══ ROWS ══

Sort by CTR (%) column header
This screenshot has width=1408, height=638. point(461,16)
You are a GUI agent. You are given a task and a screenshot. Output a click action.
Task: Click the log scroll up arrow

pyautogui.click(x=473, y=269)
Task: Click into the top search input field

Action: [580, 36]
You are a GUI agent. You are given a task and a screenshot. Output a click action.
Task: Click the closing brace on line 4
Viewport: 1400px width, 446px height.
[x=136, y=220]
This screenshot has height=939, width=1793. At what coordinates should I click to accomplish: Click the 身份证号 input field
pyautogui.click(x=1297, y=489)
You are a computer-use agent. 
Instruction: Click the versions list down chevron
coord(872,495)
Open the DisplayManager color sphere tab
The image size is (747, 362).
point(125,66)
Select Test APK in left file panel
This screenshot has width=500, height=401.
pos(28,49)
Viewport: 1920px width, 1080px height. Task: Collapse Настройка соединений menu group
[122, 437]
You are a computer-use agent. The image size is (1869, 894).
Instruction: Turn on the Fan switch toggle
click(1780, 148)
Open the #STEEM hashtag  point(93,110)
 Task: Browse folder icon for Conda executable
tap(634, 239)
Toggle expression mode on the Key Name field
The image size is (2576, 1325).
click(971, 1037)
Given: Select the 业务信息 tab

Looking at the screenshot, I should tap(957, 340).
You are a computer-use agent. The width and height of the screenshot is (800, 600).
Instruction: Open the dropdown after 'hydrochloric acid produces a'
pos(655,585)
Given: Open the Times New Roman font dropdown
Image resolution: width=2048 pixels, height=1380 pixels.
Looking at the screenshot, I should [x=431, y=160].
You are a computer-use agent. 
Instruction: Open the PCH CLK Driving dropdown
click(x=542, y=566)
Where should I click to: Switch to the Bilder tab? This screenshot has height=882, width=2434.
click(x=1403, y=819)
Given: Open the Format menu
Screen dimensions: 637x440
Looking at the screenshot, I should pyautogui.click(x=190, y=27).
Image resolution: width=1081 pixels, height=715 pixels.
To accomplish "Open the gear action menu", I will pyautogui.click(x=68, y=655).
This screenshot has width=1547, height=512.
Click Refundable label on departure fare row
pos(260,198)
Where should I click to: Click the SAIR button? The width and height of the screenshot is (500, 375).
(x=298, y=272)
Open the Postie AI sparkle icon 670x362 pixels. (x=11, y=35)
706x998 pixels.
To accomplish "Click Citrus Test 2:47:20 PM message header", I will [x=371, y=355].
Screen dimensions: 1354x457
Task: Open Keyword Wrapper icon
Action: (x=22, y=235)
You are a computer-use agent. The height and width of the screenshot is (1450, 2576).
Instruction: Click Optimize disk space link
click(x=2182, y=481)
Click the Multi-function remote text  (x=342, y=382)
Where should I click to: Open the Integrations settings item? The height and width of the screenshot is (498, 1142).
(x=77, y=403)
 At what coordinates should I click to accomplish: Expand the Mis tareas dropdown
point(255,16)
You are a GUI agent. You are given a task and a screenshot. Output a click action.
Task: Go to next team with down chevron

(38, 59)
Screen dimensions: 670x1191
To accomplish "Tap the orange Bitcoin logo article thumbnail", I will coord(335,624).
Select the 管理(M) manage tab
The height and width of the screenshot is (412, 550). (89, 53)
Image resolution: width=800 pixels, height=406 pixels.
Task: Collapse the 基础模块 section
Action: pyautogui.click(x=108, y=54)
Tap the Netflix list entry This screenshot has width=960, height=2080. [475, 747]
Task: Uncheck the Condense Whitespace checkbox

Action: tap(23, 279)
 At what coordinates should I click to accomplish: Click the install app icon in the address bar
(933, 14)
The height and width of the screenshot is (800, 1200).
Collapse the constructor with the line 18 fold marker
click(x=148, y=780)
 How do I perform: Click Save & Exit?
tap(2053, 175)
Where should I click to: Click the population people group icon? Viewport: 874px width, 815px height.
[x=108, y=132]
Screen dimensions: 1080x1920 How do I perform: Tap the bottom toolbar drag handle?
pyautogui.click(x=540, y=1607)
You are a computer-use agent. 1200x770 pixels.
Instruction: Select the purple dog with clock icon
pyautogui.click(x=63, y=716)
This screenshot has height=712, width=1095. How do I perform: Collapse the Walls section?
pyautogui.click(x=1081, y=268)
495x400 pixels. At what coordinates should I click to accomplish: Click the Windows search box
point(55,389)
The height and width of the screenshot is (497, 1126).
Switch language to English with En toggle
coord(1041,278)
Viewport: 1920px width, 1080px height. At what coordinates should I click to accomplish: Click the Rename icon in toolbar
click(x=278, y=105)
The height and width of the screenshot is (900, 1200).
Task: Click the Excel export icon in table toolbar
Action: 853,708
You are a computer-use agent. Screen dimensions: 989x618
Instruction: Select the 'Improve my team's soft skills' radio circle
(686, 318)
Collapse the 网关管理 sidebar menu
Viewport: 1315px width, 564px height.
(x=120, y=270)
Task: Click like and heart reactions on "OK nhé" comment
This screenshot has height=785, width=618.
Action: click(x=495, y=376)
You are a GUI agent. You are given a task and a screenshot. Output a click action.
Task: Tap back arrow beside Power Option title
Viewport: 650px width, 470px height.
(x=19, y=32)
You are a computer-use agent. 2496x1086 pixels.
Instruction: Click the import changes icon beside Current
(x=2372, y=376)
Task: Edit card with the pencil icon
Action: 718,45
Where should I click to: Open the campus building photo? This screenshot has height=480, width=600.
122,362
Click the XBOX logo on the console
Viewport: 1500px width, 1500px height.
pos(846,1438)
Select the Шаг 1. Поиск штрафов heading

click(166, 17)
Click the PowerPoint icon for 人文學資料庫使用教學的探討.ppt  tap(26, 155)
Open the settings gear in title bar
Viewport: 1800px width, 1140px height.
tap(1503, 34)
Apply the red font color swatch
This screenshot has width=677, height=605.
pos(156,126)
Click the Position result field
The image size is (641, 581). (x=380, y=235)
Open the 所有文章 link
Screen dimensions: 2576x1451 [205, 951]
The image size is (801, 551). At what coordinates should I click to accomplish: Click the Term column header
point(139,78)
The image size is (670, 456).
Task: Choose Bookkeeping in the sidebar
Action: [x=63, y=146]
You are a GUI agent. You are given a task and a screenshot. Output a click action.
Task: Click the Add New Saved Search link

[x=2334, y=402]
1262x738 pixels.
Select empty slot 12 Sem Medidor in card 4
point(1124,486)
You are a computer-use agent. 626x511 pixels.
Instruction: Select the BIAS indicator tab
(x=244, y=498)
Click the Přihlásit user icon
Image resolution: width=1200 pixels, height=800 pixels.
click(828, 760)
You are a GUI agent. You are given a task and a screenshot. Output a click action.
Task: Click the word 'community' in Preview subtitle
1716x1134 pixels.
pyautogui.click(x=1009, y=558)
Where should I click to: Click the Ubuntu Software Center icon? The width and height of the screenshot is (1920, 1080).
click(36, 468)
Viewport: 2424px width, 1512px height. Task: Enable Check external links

═══

TASK TO CARRY OUT: Copy all of the records above line for line, with no changes.

ANSWER IN FULL:
Sort by CTR (%) column header
This screenshot has width=1408, height=638. point(461,16)
You are a GUI agent. You are given a task and a screenshot. Output a click action.
Task: Click the log scroll up arrow

pyautogui.click(x=473, y=269)
Task: Click into the top search input field

Action: [580, 36]
You are a GUI agent. You are given a task and a screenshot. Output a click action.
Task: Click the closing brace on line 4
Viewport: 1400px width, 446px height.
[x=136, y=220]
This screenshot has height=939, width=1793. At what coordinates should I click to accomplish: Click the 身份证号 input field
pyautogui.click(x=1297, y=489)
You are a computer-use agent. 
Instruction: Click the versions list down chevron
coord(872,495)
Open the DisplayManager color sphere tab
The image size is (747, 362).
point(125,66)
Select Test APK in left file panel
This screenshot has width=500, height=401.
pos(28,49)
Viewport: 1920px width, 1080px height. Task: Collapse Настройка соединений menu group
[122, 437]
You are a computer-use agent. The image size is (1869, 894).
Instruction: Turn on the Fan switch toggle
click(1780, 148)
Open the #STEEM hashtag  point(93,110)
 Task: Browse folder icon for Conda executable
tap(634, 239)
Toggle expression mode on the Key Name field
The image size is (2576, 1325).
click(971, 1037)
Given: Select the 业务信息 tab

Looking at the screenshot, I should tap(957, 340).
You are a computer-use agent. The width and height of the screenshot is (800, 600).
Instruction: Open the dropdown after 'hydrochloric acid produces a'
pos(655,585)
Given: Open the Times New Roman font dropdown
Image resolution: width=2048 pixels, height=1380 pixels.
Looking at the screenshot, I should [x=431, y=160].
You are a computer-use agent. 
Instruction: Open the PCH CLK Driving dropdown
click(x=542, y=566)
Where should I click to: Switch to the Bilder tab? This screenshot has height=882, width=2434.
click(x=1403, y=819)
Given: Open the Format menu
Screen dimensions: 637x440
Looking at the screenshot, I should pyautogui.click(x=190, y=27).
Image resolution: width=1081 pixels, height=715 pixels.
To accomplish "Open the gear action menu", I will pyautogui.click(x=68, y=655).
This screenshot has width=1547, height=512.
Click Refundable label on departure fare row
pos(260,198)
Where should I click to: Click the SAIR button? The width and height of the screenshot is (500, 375).
(x=298, y=272)
Open the Postie AI sparkle icon 670x362 pixels. (x=11, y=35)
706x998 pixels.
To accomplish "Click Citrus Test 2:47:20 PM message header", I will [x=371, y=355].
Screen dimensions: 1354x457
Task: Open Keyword Wrapper icon
Action: (x=22, y=235)
You are a computer-use agent. The height and width of the screenshot is (1450, 2576).
Instruction: Click Optimize disk space link
click(x=2182, y=481)
Click the Multi-function remote text  (x=342, y=382)
Where should I click to: Open the Integrations settings item? The height and width of the screenshot is (498, 1142).
(x=77, y=403)
 At what coordinates should I click to accomplish: Expand the Mis tareas dropdown
point(255,16)
You are a GUI agent. You are given a task and a screenshot. Output a click action.
Task: Go to next team with down chevron

(38, 59)
Screen dimensions: 670x1191
To accomplish "Tap the orange Bitcoin logo article thumbnail", I will coord(335,624).
Select the 管理(M) manage tab
The height and width of the screenshot is (412, 550). (89, 53)
Image resolution: width=800 pixels, height=406 pixels.
Task: Collapse the 基础模块 section
Action: pyautogui.click(x=108, y=54)
Tap the Netflix list entry This screenshot has width=960, height=2080. [475, 747]
Task: Uncheck the Condense Whitespace checkbox

Action: tap(23, 279)
 At what coordinates should I click to accomplish: Click the install app icon in the address bar
(933, 14)
The height and width of the screenshot is (800, 1200).
Collapse the constructor with the line 18 fold marker
click(x=148, y=780)
 How do I perform: Click Save & Exit?
tap(2053, 175)
Where should I click to: Click the population people group icon? Viewport: 874px width, 815px height.
[x=108, y=132]
Screen dimensions: 1080x1920 How do I perform: Tap the bottom toolbar drag handle?
pyautogui.click(x=540, y=1607)
You are a computer-use agent. 1200x770 pixels.
Instruction: Select the purple dog with clock icon
pyautogui.click(x=63, y=716)
This screenshot has height=712, width=1095. How do I perform: Collapse the Walls section?
pyautogui.click(x=1081, y=268)
495x400 pixels. At what coordinates should I click to accomplish: Click the Windows search box
point(55,389)
The height and width of the screenshot is (497, 1126).
Switch language to English with En toggle
coord(1041,278)
Viewport: 1920px width, 1080px height. At what coordinates should I click to accomplish: Click the Rename icon in toolbar
click(x=278, y=105)
The height and width of the screenshot is (900, 1200).
Task: Click the Excel export icon in table toolbar
Action: 853,708
You are a computer-use agent. Screen dimensions: 989x618
Instruction: Select the 'Improve my team's soft skills' radio circle
(686, 318)
Collapse the 网关管理 sidebar menu
Viewport: 1315px width, 564px height.
(x=120, y=270)
Task: Click like and heart reactions on "OK nhé" comment
This screenshot has height=785, width=618.
Action: click(x=495, y=376)
You are a GUI agent. You are given a task and a screenshot. Output a click action.
Task: Tap back arrow beside Power Option title
Viewport: 650px width, 470px height.
(x=19, y=32)
You are a computer-use agent. 2496x1086 pixels.
Instruction: Click the import changes icon beside Current
(x=2372, y=376)
Task: Edit card with the pencil icon
Action: 718,45
Where should I click to: Open the campus building photo? This screenshot has height=480, width=600.
122,362
Click the XBOX logo on the console
Viewport: 1500px width, 1500px height.
pos(846,1438)
Select the Шаг 1. Поиск штрафов heading

click(166, 17)
Click the PowerPoint icon for 人文學資料庫使用教學的探討.ppt  tap(26, 155)
Open the settings gear in title bar
Viewport: 1800px width, 1140px height.
tap(1503, 34)
Apply the red font color swatch
This screenshot has width=677, height=605.
pos(156,126)
Click the Position result field
The image size is (641, 581). (x=380, y=235)
Open the 所有文章 link
Screen dimensions: 2576x1451 [205, 951]
The image size is (801, 551). At what coordinates should I click to accomplish: Click the Term column header
point(139,78)
The image size is (670, 456).
Task: Choose Bookkeeping in the sidebar
Action: [x=63, y=146]
You are a GUI agent. You are given a task and a screenshot. Output a click action.
Task: Click the Add New Saved Search link

[x=2334, y=402]
1262x738 pixels.
Select empty slot 12 Sem Medidor in card 4
point(1124,486)
You are a computer-use agent. 626x511 pixels.
Instruction: Select the BIAS indicator tab
(x=244, y=498)
Click the Přihlásit user icon
Image resolution: width=1200 pixels, height=800 pixels.
click(828, 760)
You are a GUI agent. You are given a task and a screenshot. Output a click action.
Task: Click the word 'community' in Preview subtitle
1716x1134 pixels.
pyautogui.click(x=1009, y=558)
Where should I click to: Click the Ubuntu Software Center icon? The width and height of the screenshot is (1920, 1080).
click(36, 468)
Viewport: 2424px width, 1512px height. Task: Enable Check external links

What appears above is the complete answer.